慧妃钮钴禄氏,皇后赫舍里氏,孝庄太皇太后!这三个女人宿世享尽了生前风景和身后哀荣,而她只能将统统的苦水往肚子里咽,将刻骨的仇恨死死压在内心,不敢有一丝一毫的透露,日复一日、年复一年!她被没法宣泄的痛苦和仇恨折磨得心力交瘁,面对被高高在上地供奉太庙的三个仇敌,她无能为力!面对那执掌生杀大权的一国之君,她不敢抵挡!她的心早已死去,被本身硬生生地逼死的,只因若不让本身心死,她如何能够撑过那冗长的光阴?
宜敏文雅地站起家,缓缓地、缓缓地踱步到孝庄床前,低头看着那衰老的容颜,发自内心地感到愉悦,看着如许的孝庄,她是多么的高兴啊!尽力了这么多年,她终究将这个本该不成一世的女人从神坛上拉了下来,面前的人衰弱得她一根手指都能摁死,但是,还不敷!还远远不敷!
宜敏轻巧地甩了甩手中的帕子,表情极好地扶住已经来到身边的楠儿,款款生姿地走出了一片混乱的慈宁宫,抬眼望去只感觉面前一片开阔,心中说不出的开朗,忍不住轻笑:“楠儿,你说本宫明天特地走了这一遭,太皇太后会不会把最后的底牌给亮出来?”
慈宁宫的主子闻言立即动了起来,抬人的抬人,跑腿的跑腿,恐怕一个怠慢就被皇贵妃给惦记上,到时候可就吃不了兜着走!心中却不断抱怨太皇太后太不见机,人在屋檐下怎能不低头,非得和如日方中的皇贵妃拧劲,这不是自找罪受么?
“何况,你当年既然敢对本宫的儿子下毒手,莫非觉得本宫会等闲算了吗?谁敢动我的儿子,本宫就要她用命来还!”宜敏冷下脸,身子悄悄前倾,目光居高临下地俯视着满脸不成置信的孝庄:“为甚么这般惊奇?莫非就许你动辄要人道命,夺人子嗣,却不准别人有涓滴的抵挡?天底下另有如许的理儿?真让本宫不知该说你高傲还是老胡涂好呢?”

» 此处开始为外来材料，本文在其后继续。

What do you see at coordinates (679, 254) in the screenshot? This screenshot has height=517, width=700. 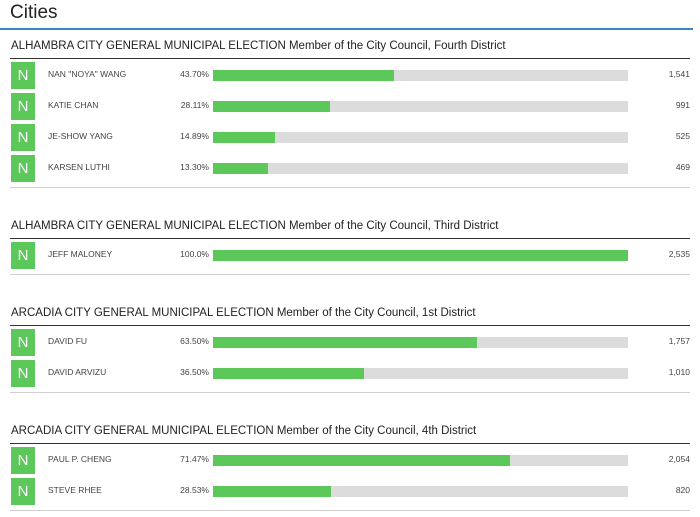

宿世的后宫大要上是赫舍里氏做主,实则底下的主子看的都是孝庄的神采,若她真有一分至心将孩子们当作曾孙儿对待,只要暴露一点意义,就没人敢对阿哥统统涓滴的怠慢。但是……没有!甚么都没有!不但没有护着,反而拿着她那无辜孩儿的性命当作均衡后宫博弈的筹马,推波助澜激起赫舍里和钮钴禄氏的争斗。
楠儿恭敬地掉队一步,谨慎地扶着宜敏,嘴角扬起一个小小的弧度:“主子算无遗策,太皇太后已是瓮中之鳖,定然逃不出主子的五指山。”她固然不太明白主子为何对太皇太后现在顾忌,明显太皇太后已经病入膏肓了,主子仍然要对着她做戏,只是她晓得自家主子向来不无的放矢,太皇太后绝对斗不过自家主子的,她只要等着看好戏就成了!
孝庄只感觉五雷轰顶普通懵了,巴林贝勒没了?奇他特没了?……身首异处!如何能够!不会的,那孩子现在不过二十出头,前些年方才生下嫡子,如何能够一转眼就没了呢?那但是阿图独一的儿子啊!如果没了儿子,阿图下半辈子另有甚么希冀?